(Entries on finding words and elements)
────────────────

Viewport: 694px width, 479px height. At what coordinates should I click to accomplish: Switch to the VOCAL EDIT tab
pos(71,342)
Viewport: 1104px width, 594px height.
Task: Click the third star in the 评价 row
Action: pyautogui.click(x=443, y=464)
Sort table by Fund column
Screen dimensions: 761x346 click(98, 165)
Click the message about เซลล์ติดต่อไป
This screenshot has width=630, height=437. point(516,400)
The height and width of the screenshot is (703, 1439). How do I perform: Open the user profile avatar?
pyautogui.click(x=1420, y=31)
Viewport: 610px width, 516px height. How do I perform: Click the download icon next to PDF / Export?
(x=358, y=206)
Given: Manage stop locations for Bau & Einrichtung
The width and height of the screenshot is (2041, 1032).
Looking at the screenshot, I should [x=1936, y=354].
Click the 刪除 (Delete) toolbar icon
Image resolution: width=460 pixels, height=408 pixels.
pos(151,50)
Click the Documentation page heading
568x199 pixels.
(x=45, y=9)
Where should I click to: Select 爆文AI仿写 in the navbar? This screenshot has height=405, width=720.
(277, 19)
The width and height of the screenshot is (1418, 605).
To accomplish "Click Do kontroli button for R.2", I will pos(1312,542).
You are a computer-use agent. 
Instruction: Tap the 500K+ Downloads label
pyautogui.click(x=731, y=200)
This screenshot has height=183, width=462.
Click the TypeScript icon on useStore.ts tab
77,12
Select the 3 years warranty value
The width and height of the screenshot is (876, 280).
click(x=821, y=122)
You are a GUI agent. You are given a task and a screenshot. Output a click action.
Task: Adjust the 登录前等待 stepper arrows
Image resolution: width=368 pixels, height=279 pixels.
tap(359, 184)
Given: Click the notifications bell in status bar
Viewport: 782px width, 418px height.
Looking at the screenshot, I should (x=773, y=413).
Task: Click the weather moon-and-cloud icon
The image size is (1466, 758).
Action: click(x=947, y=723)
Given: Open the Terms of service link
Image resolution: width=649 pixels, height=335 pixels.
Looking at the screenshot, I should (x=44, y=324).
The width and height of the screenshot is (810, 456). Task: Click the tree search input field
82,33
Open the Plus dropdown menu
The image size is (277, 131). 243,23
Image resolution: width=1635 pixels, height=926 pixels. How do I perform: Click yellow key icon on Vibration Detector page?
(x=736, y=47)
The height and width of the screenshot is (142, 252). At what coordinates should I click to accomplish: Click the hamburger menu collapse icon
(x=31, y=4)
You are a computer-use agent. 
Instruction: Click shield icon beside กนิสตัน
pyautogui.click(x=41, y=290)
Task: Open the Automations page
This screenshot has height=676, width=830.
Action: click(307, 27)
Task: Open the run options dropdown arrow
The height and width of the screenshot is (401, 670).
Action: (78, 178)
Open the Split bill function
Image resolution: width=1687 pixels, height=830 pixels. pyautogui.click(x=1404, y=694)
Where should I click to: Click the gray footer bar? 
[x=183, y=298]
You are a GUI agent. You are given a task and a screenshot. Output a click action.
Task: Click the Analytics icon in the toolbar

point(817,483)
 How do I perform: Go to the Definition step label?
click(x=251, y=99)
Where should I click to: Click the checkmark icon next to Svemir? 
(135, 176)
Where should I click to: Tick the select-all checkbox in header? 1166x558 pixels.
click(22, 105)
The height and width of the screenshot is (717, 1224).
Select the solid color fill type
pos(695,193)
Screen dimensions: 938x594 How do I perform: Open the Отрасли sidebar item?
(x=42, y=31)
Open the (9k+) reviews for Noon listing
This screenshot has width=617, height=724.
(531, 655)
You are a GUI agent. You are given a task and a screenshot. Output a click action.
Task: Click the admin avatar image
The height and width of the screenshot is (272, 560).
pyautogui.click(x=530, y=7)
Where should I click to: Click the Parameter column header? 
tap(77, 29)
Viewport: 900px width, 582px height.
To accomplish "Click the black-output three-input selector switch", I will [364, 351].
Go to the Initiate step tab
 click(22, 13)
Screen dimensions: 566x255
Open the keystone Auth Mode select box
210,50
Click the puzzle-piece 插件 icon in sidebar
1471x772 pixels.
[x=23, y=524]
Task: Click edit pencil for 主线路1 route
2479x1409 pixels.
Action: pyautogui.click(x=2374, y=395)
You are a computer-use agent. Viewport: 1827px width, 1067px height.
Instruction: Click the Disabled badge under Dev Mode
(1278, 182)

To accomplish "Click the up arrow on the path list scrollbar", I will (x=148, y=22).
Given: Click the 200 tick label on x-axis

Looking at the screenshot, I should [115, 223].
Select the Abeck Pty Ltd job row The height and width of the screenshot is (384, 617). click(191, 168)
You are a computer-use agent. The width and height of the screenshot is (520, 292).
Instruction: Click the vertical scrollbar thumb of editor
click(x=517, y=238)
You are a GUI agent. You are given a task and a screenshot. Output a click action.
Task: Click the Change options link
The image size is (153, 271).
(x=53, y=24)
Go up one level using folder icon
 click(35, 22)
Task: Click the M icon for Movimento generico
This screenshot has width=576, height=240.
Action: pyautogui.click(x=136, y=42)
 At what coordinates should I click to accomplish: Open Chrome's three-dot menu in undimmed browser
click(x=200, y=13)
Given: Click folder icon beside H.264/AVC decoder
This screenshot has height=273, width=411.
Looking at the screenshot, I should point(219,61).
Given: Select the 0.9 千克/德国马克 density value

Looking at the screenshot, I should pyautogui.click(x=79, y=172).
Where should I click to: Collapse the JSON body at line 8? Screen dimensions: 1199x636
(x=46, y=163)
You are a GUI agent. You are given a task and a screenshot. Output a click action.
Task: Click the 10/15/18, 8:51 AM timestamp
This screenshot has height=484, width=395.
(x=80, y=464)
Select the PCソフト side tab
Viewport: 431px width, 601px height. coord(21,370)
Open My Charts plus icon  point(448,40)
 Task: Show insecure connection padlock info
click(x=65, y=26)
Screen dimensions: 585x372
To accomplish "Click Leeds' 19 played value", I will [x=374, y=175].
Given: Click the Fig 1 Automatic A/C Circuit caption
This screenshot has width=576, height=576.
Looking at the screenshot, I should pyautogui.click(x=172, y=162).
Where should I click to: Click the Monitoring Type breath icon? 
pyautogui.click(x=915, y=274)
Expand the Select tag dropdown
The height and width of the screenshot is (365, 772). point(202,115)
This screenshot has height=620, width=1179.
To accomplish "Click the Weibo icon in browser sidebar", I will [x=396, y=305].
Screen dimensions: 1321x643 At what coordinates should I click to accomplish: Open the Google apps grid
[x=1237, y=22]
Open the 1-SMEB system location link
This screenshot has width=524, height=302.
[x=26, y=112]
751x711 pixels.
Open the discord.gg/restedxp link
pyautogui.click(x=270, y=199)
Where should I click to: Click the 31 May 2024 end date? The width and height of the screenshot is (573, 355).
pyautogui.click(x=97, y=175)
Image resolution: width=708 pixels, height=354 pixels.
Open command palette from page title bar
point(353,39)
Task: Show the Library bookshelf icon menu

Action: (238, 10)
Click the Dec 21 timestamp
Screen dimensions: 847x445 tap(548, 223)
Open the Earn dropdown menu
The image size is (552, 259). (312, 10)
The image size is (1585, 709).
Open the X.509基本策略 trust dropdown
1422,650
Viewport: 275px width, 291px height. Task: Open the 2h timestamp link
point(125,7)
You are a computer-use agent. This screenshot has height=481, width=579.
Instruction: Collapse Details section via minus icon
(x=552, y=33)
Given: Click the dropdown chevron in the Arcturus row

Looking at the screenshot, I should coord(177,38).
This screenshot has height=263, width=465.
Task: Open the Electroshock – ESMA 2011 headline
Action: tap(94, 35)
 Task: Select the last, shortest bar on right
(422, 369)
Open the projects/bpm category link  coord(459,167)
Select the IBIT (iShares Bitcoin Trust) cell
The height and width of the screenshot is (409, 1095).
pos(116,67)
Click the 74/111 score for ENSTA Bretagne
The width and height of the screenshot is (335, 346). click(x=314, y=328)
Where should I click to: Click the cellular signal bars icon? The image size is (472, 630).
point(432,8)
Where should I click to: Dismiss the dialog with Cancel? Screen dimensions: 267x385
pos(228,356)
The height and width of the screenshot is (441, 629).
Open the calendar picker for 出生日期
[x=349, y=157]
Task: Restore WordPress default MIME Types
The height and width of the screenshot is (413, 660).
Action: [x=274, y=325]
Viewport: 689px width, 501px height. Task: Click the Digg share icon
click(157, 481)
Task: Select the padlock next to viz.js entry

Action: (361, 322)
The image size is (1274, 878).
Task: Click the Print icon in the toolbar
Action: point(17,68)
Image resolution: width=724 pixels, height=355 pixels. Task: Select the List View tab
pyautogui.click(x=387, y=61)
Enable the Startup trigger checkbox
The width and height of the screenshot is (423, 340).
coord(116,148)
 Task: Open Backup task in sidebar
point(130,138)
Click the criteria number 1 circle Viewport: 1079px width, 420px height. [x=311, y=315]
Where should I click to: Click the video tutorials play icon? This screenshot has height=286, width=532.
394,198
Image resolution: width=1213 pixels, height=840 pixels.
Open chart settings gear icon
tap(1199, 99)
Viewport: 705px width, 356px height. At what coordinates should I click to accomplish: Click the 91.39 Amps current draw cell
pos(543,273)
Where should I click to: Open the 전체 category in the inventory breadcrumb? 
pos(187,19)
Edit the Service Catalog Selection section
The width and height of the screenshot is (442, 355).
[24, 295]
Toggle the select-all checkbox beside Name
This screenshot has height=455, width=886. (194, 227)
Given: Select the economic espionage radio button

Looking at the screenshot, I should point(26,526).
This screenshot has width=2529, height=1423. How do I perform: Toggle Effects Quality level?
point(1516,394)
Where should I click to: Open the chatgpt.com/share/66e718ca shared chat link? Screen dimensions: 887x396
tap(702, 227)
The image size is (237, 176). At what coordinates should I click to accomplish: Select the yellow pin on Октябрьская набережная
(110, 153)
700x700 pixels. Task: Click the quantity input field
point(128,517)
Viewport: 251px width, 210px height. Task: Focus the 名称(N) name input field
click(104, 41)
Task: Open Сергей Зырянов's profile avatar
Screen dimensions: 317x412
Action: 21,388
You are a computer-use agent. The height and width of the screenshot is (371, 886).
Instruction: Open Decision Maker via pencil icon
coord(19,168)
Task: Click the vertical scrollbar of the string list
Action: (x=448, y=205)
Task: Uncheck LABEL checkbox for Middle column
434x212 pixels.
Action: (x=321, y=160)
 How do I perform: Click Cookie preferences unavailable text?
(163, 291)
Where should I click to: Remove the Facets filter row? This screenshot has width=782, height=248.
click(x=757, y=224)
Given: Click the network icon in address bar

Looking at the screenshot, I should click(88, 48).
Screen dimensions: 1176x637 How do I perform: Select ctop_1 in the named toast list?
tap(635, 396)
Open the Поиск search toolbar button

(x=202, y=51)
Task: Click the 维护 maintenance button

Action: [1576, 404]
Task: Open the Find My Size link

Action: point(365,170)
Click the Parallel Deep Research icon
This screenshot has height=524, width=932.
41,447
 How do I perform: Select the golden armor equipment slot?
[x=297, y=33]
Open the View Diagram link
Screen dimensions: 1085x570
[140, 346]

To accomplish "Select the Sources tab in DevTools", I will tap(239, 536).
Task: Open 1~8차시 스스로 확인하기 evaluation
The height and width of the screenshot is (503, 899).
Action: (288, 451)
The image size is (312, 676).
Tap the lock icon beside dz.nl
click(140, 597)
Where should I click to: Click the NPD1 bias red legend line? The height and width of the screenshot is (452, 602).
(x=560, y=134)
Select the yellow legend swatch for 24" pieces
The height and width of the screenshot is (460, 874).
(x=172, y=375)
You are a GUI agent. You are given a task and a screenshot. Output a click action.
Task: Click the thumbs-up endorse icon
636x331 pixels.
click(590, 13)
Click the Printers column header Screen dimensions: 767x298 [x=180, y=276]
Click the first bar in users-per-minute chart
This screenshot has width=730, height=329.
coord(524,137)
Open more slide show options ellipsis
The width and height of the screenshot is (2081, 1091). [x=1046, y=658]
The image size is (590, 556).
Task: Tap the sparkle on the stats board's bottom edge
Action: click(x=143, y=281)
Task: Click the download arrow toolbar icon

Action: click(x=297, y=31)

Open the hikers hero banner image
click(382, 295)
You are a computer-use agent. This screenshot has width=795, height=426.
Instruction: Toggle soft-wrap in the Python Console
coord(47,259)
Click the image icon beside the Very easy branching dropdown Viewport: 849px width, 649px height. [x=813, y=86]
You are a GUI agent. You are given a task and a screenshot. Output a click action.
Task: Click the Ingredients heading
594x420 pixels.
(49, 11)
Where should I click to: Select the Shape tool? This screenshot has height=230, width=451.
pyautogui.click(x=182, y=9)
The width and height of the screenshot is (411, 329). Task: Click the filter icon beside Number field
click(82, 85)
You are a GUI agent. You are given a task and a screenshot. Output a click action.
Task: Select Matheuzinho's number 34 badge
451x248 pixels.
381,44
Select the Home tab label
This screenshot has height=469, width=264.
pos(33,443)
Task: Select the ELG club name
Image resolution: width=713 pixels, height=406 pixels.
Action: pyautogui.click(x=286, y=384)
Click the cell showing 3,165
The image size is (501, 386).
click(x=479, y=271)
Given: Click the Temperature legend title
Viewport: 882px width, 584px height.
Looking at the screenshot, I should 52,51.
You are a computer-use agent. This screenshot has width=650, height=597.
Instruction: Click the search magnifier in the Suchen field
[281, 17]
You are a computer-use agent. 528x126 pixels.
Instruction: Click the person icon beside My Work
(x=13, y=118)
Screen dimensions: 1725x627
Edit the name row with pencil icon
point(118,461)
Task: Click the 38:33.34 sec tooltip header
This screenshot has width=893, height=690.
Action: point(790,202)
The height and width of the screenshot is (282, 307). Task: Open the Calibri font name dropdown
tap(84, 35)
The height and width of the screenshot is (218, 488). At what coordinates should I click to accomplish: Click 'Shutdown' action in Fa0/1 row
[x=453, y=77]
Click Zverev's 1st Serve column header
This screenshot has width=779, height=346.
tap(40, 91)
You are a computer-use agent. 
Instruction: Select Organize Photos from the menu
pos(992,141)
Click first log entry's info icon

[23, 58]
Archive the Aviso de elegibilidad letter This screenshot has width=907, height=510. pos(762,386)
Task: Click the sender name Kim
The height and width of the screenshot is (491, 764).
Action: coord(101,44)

────────────────

* **AIM**:
Change "letter" to "notice" in the stretch from the line containing "Archive the Aviso" through the end of the entries, leaving everything else in those lines the same.

* **COMPLETE OUTPUT**:
Archive the Aviso de elegibilidad notice This screenshot has width=907, height=510. pos(762,386)
Task: Click the sender name Kim
The height and width of the screenshot is (491, 764).
Action: coord(101,44)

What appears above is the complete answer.